Winnipeg split on traffic circles
Winnipeggers are having mixed reactions over traffic-calming roundabouts being built as a replacement for stop signs at intersections along various roads.
Many people have expressed confusion over the need for the concrete circles, and some are worried they may obstruct emergency vehicles, buses and city crews that clear snow.
Others, like Phil Manaigre, are worried that drivers will simply smash into them.
"I saw a trailer the other day hit this curb — the roundabout cement thing — and I could [maybe] see a kid speeding one day, hitting that and flipping over," he said.
Andrea Robin agreed, saying she feels city drivers can't handle the change.
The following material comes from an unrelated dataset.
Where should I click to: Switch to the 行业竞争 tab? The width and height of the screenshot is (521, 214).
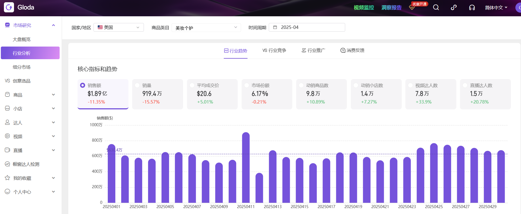(274, 50)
"Most Winnipeggers can't handle a left turn at a controlled intersection — so they're asking for trouble," she said.
The city says the traffic circles are a way to get vehicles to slow down for the safety of cyclists and pedestrians.
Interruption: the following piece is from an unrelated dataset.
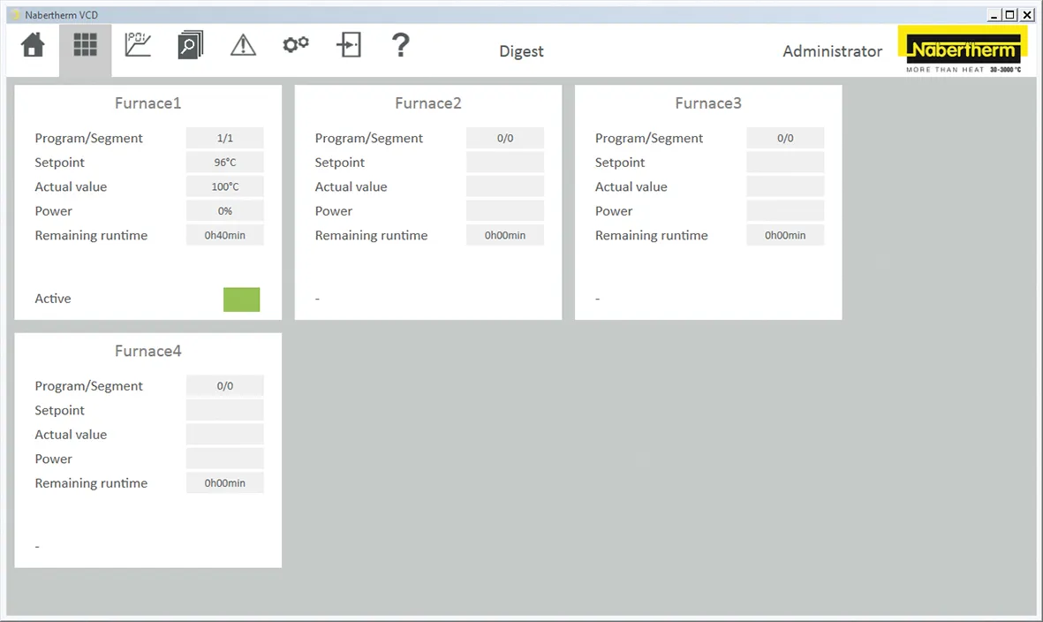Click the Nabertherm logo
Image resolution: width=1043 pixels, height=622 pixels.
(963, 49)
Each of the structures has several standing signs marking their presence in the middle of the road.
Luis Escobar, the city's manager of transportation, told CBC on Thursday that the rules to navigate the roundabouts are simple: drivers entering the circle must yield to other vehicles and pedestrians.
"The whole concept is what you have seen at every other street in the city. The difference is that instead of having a straight road in front of you, you have traffic that moves in a circle," he said.
Escobar said the circles were designed to accommodate larger vehicles like fire trucks and snow plows.
Cyclist Charolette Onski suggested any complaints are likely more about an aversion to change than the practical aspects of how the traffic circles work.
"It's new," she said. "Anything new always causes possible discomfort."
The city has developed a website to show the public where the traffic circles will be placed.